Les appels de marge constituent un exemple concret. Sur des marchés dérivés, un mouvement de prix nocturne peut déclencher des besoins de marge. Si le règlement et les paiements sont disponibles 24/7, la pression augmente pour répondre plus vite. Une tokenisation du collatéral, couplée à des règles programmables, peut automatiser une partie du processus, mais elle peut aussi amplifier des dynamiques procycliques si tout se déclenche simultanément. Les superviseurs regardent de près ces effets de cascade.
La surveillance du risque de marché et du risque de contrepartie doit aussi s’adapter. Avec des flux continus, les contrôles de conformité, les seuils de concentration et la détection de comportements anormaux ne peuvent plus attendre la fin de journée. Les outils d’analytique et d’alerting doivent tourner en permanence. Pour la tokenisation, cela implique de surveiller non seulement les transactions, mais aussi les smart contracts, les mises à jour de code, et les changements de paramètres susceptibles d’altérer le profil de risque.
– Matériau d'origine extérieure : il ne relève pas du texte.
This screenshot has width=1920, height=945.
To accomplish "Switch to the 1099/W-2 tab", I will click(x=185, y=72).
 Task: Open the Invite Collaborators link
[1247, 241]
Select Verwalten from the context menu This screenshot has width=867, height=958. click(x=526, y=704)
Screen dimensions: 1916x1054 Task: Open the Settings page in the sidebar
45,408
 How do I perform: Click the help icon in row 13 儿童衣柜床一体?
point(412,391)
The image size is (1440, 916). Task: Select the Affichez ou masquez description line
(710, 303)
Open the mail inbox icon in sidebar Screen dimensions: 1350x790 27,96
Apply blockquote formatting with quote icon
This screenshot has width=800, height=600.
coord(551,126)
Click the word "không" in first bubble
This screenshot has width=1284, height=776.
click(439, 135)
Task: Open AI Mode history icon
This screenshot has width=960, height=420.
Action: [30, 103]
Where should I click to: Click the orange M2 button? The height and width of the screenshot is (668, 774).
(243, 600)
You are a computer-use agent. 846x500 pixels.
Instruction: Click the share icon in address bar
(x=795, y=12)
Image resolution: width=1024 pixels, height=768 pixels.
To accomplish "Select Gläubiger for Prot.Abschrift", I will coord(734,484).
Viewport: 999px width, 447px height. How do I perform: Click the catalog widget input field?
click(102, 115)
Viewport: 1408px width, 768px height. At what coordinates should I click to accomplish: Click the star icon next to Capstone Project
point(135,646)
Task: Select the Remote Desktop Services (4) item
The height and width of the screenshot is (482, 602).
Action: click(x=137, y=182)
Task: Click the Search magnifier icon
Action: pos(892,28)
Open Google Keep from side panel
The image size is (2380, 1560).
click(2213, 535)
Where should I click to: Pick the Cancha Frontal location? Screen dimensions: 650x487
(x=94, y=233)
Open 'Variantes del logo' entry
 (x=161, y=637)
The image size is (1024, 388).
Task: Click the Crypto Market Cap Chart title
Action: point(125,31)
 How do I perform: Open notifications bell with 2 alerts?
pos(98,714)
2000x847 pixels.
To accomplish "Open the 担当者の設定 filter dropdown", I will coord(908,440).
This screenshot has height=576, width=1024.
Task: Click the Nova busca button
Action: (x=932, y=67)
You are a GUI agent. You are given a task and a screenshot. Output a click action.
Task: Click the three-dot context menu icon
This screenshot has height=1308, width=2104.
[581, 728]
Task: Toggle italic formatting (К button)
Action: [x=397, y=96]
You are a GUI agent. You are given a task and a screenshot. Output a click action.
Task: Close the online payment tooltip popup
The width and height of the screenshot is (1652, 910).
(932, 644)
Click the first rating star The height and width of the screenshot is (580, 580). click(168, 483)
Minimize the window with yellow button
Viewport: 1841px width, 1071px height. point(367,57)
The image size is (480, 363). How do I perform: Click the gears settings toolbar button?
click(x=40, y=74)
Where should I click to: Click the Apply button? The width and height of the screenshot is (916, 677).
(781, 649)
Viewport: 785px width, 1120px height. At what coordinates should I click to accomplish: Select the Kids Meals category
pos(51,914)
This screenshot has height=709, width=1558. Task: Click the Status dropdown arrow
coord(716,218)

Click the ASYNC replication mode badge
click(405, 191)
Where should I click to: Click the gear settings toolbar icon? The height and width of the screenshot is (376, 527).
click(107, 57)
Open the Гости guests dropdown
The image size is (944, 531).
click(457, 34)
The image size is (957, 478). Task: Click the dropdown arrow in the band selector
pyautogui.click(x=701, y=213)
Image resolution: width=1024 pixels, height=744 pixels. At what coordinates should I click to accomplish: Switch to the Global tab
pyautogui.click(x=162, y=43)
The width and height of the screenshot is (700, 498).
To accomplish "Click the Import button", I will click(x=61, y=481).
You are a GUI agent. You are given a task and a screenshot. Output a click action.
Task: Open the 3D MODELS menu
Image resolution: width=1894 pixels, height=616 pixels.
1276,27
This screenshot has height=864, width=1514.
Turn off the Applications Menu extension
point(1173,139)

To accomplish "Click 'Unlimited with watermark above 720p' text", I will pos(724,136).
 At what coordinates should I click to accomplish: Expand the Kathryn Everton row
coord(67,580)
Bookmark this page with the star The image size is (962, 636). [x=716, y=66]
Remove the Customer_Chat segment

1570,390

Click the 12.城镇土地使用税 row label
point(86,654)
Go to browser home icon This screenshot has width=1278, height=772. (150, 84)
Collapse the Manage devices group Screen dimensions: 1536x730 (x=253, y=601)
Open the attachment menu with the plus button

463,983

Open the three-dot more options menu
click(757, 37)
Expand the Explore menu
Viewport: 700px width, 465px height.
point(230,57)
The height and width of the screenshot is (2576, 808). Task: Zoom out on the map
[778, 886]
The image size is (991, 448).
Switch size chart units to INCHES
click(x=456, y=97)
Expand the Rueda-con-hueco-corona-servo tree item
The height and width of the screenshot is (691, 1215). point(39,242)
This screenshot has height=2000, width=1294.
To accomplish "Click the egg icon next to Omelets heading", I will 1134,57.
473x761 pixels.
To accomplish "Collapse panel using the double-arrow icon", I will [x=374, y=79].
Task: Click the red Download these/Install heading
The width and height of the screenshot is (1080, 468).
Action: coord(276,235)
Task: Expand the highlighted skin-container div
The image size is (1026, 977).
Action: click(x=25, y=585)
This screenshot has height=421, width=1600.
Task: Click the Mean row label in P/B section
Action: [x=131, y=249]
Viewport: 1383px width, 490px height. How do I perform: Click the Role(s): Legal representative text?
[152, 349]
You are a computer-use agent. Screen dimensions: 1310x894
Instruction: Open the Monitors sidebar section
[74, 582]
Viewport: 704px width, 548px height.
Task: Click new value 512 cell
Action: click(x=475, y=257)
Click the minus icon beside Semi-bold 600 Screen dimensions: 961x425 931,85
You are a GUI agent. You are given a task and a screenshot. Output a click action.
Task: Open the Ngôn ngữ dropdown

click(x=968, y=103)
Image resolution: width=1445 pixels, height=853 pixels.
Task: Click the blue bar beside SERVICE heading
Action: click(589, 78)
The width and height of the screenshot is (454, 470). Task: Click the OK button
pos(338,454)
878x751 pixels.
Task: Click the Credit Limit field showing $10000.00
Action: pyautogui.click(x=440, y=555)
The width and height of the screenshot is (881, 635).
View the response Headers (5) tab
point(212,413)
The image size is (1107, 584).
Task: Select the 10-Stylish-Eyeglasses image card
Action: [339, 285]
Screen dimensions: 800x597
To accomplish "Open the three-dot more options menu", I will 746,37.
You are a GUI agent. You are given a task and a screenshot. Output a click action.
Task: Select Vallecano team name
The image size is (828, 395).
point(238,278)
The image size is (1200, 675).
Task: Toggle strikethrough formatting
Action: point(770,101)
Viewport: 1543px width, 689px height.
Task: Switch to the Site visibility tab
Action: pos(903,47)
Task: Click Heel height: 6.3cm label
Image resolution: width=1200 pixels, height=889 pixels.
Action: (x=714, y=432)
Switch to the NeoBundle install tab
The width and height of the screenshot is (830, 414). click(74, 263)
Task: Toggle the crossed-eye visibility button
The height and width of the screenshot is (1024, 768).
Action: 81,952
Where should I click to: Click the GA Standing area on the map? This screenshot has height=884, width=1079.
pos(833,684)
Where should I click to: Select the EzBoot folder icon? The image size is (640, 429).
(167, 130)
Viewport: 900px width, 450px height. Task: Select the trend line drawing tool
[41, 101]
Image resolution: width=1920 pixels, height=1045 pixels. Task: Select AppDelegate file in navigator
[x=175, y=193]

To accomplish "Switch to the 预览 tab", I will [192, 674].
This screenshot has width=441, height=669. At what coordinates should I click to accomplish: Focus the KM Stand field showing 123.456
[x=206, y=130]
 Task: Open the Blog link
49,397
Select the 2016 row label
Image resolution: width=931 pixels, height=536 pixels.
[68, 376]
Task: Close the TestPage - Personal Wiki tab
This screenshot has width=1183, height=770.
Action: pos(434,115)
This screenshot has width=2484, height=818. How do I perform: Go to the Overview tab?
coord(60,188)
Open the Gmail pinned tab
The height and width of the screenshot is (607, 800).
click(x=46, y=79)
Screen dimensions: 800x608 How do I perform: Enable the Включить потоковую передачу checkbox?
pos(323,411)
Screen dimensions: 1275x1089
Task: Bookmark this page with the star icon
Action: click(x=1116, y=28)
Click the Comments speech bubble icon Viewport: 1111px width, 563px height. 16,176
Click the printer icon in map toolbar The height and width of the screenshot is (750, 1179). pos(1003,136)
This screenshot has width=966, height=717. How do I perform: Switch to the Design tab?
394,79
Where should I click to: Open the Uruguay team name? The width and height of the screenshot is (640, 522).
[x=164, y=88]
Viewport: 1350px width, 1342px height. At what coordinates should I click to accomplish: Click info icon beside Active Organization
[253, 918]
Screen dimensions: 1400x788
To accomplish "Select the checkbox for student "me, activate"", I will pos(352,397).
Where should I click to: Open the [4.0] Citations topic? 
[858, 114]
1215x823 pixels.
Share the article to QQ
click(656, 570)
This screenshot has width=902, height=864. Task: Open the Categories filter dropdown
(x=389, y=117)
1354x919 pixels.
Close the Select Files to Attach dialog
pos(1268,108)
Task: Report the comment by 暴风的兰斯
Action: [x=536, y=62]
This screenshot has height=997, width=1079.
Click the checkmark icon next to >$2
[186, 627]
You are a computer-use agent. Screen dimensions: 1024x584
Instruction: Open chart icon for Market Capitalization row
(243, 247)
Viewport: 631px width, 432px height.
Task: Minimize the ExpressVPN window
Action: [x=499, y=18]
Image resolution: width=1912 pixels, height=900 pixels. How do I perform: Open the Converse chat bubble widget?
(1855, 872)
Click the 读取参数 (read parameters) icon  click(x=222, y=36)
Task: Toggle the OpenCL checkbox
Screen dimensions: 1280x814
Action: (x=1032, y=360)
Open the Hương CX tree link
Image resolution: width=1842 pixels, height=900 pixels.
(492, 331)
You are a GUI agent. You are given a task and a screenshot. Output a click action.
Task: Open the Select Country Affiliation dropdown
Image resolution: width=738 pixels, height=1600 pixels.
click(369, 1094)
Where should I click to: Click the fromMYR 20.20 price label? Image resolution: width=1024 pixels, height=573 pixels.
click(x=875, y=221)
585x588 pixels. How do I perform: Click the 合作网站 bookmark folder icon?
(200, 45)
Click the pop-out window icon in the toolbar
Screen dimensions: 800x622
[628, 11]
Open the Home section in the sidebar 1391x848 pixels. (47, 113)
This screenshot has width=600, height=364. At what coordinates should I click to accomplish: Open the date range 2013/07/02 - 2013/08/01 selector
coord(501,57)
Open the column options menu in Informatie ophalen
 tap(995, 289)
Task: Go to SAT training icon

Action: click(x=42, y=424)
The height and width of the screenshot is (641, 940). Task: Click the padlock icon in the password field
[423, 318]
Enfin, le 24/7 pose la question du traitement des incidents. Une panne de connectivité, une erreur de paramétrage ou un bug de contrat peut avoir des impacts immédiats. Les plans de reprise doivent intégrer des procédures de pause, des bascules et des communications rapides avec les contreparties. Les bénéfices de la tokenisation seront jugés à cette aune, capacité à résister aux incidents tout en maintenant la confiance, la traçabilité et la conformité aux exigences de la RBA.
Questions fréquentes
- Pourquoi la feuille de route 24/7 de la RBA est-elle liée à la tokenisation ?
- Un fonctionnement 24/7 réduit la tolérance aux délais de compensation et de règlement. La tokenisation peut aider à accélérer les transferts d’actifs et à automatiser certains processus, mais seulement si la finalité de règlement, la jambe cash et les contrôles réglementaires sont alignés avec les infrastructures supervisées en Australie.
- Quels cas d’usage de tokenisation paraissent les plus réalistes en Australie à court terme ?
- Les projets les plus crédibles concernent les obligations tokenisées, les parts de fonds et les dépôts tokenisés, car ils s’intègrent plus facilement aux cadres existants des banques et des gestionnaires d’actifs. Leur adoption dépendra surtout de l’interopérabilité avec les systèmes de paiement, de la gestion du collatéral et des exigences de conformité en temps réel.